**Passage shown**.
**********

I grew up next to a tiny spring-fed creek in Baltimore County called Bread and
Cheese Creek, so named because it was where American soliders camped and ate
their rations of bread and cheese during the Battle of Baltimore in the War of
1812. (One section of the creek flowed through elementary school property; I
remember our class going down there and digging up muskets and shot.) There were
no fish in the creek, but it was loaded with crayfish and I quickly established
myself as an expert crayfish catcher. Other kids liked to put the crayfish on
the street and watch cars smoosh them, but I preferred to take them home and
keep them as pets. Unfortunately, at my then decidedly primitive stage of
development, I did not understand the concept of chlorinated tap water, and was
frustrated why none of my crayfish survived the night in a bucket of clean,
fresh water straight from the garden hose.
My dad frittered with aquariums before I was born, so there were some empty
tanks in the attic. My brother at this time (early 70s) had been keeping
saltwater fish, back when the marine hobby was in swaddling clothes. He was
drafted during the Vietnam "conflict" and sold his stock back to the pet shop.

**********

**Collected data**.
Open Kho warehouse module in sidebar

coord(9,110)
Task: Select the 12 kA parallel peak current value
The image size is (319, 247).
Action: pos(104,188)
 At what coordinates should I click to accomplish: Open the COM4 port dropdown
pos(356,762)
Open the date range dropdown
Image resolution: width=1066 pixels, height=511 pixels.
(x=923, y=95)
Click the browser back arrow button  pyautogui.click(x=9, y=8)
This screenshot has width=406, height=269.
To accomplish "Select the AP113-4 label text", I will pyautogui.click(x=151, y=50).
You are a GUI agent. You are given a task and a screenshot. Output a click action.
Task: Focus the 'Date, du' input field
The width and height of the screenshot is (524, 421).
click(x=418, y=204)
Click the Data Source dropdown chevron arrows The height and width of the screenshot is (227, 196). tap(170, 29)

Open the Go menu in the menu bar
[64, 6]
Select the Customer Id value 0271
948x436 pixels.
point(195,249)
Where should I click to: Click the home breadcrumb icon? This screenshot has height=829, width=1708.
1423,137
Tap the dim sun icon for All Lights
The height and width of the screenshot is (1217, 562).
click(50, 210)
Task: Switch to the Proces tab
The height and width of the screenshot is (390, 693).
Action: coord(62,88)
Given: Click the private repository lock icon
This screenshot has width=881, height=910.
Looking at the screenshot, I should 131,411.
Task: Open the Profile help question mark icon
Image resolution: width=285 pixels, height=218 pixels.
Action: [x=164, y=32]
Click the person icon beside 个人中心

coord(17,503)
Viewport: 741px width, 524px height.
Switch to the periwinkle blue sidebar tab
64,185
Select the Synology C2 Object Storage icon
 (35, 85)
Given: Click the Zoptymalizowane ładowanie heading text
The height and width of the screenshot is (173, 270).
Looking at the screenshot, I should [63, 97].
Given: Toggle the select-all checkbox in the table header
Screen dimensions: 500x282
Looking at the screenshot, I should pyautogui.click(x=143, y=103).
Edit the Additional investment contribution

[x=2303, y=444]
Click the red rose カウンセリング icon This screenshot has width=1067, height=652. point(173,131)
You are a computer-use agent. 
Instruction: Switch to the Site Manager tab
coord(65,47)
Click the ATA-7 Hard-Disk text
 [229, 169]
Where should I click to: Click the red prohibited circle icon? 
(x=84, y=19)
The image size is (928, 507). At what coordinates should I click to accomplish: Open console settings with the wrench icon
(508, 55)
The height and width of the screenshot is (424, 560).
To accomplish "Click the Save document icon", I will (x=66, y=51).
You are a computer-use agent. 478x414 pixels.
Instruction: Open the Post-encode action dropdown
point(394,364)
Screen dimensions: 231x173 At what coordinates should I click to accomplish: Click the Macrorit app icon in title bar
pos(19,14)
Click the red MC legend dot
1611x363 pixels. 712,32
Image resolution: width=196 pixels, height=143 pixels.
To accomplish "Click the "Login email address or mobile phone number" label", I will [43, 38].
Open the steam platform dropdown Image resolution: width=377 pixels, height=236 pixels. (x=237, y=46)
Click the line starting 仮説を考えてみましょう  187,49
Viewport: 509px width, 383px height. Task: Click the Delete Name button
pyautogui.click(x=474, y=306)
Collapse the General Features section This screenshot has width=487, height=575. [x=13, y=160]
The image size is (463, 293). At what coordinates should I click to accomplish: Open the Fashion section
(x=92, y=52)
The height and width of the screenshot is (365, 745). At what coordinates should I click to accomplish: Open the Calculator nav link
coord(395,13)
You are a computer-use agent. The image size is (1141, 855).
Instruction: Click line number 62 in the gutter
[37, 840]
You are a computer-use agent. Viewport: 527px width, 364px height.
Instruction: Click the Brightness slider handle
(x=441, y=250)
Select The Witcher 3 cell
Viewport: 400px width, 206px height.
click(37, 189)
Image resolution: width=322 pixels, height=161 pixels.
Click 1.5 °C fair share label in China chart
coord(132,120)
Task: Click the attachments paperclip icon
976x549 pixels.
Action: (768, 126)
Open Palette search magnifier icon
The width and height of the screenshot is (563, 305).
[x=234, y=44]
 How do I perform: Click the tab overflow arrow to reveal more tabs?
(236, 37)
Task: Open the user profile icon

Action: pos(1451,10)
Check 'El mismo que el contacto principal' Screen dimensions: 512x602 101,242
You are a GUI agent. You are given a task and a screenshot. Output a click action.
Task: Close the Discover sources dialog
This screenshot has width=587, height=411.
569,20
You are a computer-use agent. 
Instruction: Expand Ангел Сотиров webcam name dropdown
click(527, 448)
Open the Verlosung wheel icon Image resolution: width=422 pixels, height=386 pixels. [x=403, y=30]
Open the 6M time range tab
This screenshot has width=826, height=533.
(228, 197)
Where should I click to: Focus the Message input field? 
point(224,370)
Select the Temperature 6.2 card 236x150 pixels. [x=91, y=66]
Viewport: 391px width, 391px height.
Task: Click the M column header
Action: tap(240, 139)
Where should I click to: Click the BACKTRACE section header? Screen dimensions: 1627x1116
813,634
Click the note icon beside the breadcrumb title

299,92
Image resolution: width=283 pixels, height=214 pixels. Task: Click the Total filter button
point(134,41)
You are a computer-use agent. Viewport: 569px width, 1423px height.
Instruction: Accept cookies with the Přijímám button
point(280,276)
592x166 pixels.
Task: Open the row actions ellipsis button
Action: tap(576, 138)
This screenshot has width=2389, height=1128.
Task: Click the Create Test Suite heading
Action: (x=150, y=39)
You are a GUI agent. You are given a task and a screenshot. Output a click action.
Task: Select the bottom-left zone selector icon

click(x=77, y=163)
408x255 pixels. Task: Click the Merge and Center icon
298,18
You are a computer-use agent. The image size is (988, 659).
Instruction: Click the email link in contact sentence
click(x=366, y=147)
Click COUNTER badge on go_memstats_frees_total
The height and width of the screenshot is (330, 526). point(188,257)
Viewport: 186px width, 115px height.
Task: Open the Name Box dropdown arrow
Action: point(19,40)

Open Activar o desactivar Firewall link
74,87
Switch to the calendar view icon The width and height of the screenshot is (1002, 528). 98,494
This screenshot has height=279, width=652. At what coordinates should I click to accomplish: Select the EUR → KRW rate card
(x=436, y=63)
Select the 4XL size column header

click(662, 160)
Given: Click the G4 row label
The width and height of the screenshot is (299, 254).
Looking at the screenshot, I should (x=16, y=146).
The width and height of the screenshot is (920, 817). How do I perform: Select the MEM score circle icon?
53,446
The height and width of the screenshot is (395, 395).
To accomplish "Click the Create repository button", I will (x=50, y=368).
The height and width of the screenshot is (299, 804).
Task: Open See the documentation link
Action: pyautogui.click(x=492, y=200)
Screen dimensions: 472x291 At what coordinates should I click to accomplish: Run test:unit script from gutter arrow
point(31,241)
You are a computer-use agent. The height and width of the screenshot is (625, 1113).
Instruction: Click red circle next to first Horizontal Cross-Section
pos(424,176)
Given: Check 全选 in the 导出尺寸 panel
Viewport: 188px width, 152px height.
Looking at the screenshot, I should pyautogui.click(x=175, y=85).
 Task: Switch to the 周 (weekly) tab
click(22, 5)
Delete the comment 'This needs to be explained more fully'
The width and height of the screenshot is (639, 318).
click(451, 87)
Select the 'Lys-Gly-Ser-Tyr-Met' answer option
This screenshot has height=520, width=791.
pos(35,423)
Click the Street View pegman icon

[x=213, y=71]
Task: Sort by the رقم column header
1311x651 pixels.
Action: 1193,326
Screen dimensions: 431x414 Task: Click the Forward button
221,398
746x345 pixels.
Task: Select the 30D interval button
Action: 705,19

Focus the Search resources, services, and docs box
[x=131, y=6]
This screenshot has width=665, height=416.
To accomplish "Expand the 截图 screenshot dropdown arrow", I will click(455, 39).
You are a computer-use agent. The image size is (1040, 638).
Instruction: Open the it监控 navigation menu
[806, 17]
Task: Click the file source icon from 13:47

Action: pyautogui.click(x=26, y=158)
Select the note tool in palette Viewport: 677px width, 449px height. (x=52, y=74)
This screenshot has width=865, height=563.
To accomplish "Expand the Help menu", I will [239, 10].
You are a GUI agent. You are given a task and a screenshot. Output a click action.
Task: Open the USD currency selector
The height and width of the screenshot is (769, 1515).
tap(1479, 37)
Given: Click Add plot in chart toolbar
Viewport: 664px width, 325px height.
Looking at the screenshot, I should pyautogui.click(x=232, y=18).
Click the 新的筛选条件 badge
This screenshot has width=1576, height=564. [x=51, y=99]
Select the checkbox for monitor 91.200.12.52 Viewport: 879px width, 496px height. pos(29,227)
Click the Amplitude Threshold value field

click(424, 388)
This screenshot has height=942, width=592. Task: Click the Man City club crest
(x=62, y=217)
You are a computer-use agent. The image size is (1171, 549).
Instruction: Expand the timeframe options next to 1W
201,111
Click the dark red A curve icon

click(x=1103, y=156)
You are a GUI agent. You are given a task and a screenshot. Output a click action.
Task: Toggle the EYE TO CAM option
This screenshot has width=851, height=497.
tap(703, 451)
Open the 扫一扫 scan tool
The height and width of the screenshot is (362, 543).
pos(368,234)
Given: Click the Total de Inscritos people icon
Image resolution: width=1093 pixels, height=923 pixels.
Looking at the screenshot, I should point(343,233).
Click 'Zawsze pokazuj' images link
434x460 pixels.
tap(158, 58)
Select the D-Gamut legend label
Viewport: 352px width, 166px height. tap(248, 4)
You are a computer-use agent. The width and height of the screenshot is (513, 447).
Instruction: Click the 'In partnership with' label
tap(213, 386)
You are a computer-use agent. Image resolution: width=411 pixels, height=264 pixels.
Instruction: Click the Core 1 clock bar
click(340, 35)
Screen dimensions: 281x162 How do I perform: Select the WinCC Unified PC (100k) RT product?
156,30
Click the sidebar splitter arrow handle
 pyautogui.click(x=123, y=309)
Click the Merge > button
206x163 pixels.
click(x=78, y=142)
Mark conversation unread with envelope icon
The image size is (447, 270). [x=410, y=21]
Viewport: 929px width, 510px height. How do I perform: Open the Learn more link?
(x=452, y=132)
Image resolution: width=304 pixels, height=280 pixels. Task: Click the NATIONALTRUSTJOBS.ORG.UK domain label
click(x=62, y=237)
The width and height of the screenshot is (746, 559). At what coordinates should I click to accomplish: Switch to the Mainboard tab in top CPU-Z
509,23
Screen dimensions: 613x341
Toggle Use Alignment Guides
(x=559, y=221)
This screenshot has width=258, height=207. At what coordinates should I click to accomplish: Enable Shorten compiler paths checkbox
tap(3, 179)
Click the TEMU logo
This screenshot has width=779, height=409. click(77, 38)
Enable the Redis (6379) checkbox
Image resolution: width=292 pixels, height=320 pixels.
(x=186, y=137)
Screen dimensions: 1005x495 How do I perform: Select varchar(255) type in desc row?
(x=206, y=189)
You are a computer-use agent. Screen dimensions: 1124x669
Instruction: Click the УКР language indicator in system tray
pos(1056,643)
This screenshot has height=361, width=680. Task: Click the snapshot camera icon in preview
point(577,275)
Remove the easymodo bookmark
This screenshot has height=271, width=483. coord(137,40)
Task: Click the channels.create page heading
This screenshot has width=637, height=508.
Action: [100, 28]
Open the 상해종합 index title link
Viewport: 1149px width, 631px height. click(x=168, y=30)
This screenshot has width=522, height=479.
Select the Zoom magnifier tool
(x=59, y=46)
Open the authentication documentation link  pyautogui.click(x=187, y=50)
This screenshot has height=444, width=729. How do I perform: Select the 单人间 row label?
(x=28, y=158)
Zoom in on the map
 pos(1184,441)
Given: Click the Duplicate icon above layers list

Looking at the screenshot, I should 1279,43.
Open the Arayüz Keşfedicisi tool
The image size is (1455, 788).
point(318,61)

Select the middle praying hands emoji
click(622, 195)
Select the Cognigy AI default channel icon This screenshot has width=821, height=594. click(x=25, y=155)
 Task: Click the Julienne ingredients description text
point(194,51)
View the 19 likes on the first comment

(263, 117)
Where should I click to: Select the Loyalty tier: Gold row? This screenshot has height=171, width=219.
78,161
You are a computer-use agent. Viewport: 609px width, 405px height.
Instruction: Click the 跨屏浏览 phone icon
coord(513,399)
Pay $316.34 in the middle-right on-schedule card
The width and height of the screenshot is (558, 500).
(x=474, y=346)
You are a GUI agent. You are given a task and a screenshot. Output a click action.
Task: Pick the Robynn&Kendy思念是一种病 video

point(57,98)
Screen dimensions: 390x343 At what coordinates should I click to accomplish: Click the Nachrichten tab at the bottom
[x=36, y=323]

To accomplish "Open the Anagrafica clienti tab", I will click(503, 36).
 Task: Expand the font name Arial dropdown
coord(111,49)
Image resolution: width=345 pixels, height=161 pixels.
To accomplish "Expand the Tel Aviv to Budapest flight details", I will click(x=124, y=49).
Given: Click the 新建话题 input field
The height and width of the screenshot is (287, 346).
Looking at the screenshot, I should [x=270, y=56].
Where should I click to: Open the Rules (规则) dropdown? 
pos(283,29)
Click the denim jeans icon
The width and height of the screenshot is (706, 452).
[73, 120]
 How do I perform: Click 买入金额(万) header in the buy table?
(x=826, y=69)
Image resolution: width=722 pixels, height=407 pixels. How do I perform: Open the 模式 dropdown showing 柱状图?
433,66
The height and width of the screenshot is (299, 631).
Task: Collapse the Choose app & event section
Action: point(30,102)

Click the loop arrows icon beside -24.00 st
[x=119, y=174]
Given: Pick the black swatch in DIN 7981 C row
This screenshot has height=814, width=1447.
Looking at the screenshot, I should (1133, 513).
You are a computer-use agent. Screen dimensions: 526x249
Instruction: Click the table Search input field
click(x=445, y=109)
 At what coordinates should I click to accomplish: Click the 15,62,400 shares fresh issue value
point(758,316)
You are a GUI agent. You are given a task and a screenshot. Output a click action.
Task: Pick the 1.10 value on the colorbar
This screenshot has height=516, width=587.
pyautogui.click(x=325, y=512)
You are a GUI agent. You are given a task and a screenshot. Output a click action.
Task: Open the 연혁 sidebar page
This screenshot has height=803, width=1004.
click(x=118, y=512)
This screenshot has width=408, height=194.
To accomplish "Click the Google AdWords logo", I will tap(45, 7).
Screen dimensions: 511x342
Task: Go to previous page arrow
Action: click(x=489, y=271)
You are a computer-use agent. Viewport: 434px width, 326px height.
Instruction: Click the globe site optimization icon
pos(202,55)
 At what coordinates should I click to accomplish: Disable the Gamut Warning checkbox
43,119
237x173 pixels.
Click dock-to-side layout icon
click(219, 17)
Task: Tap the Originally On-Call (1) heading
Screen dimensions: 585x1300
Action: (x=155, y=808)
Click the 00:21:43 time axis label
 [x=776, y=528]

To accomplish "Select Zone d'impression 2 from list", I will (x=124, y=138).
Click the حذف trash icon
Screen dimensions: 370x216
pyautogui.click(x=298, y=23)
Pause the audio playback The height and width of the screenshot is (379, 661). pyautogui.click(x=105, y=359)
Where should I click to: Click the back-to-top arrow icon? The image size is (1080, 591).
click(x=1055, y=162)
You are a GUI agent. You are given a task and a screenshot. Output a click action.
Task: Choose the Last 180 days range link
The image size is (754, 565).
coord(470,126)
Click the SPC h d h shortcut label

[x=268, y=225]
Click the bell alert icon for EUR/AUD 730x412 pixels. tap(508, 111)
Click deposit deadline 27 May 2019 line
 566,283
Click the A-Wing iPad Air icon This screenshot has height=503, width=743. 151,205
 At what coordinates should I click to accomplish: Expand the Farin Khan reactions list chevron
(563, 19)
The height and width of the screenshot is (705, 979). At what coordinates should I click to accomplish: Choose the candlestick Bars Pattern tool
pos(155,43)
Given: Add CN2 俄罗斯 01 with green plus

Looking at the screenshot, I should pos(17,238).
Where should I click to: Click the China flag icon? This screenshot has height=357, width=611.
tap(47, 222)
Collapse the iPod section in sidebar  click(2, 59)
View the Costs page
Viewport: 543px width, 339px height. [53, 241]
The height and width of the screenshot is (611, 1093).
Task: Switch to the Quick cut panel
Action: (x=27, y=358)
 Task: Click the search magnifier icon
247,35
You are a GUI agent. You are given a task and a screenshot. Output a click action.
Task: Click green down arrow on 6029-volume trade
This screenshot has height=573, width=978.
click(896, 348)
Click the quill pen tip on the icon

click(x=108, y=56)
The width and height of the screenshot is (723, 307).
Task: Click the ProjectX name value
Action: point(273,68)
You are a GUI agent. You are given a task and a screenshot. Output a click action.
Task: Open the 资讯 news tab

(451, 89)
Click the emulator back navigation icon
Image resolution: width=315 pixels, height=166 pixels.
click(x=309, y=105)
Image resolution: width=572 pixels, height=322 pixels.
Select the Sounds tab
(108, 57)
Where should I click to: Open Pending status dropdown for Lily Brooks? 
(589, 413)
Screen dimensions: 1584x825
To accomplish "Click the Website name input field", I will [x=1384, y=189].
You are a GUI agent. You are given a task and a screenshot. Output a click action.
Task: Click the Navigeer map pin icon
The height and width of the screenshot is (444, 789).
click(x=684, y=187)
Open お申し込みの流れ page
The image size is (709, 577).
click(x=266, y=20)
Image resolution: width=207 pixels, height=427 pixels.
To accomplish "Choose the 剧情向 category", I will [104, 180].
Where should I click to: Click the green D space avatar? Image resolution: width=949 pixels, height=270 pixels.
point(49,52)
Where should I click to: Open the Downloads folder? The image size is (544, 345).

**********

**Parts of the exercise**.
A – Update the Bread and Cheese Creek passage between "My dad frittered" and "the pet shop.", inclusive, changing "attic" to "basement".
B – Please write what comes next in the Bread and Cheese Creek passage, starting after its last sentence.

**Answers by task**.
A –
My dad frittered with aquariums before I was born, so there were some empty
tanks in the basement. My brother at this time (early 70s) had been keeping
saltwater fish, back when the marine hobby was in swaddling clothes. He was
drafted during the Vietnam "conflict" and sold his stock back to the pet shop.

B –
My father didn't want me keeping fish tanks for reasons only he understood, but
I did convince him to build me a small cement pond in the backyard. He took me
to the pet shop to buy some goldfish, but I was enamored with a big, ugly
catfish in one of the tanks. "Oh, that's just some bullhead from Bear Creek" [a
nearby tidal creek], the shopowner said. He had caught it fishing; indeed, the
fish had a hook scar on its mouth and a mangled caudal fin. We bought it (along
with some goldfish) and I threw them all in the pond. I still had not quite
gotten the handle on the chlorine thing; I killed many a goldfish doing 100%
water changes, but that tough, ugly bullhead survived them all and grew and
grew.
Winter was coming and I knew the shallow pond would freeze over and kill the
fish. So my dad was forced into setting up my brother's old saltwater tank in
the basement to give the pond residents a winter home. Slowly, but surely, I
started to grasp the art of fishkeeping. Around this time I started to read
Tropical Fish Hobbyist magazine, and began pestering my dad for more aquariums
so I could keep tropical fish.
In one issue of TFH there was an ad for a reprint of Jordan & Evermann's
4-volume 1900 magnum opus *Fishes of North and Middle America* for the whopping
price of $25. I convinced my dad to buy it for me as a Christmas present. I
remember it clearly: Christmas 1974, I was 13 years old, and I was teaching
myself to use the diagnostic fish key in Jordan and Evermann. I pulled the
bullhead catfish out of the aquarium to count its fin rays. It was Ameirus
catus, the white catfish. My first native fish. My first native fish I.D. I was
hooked.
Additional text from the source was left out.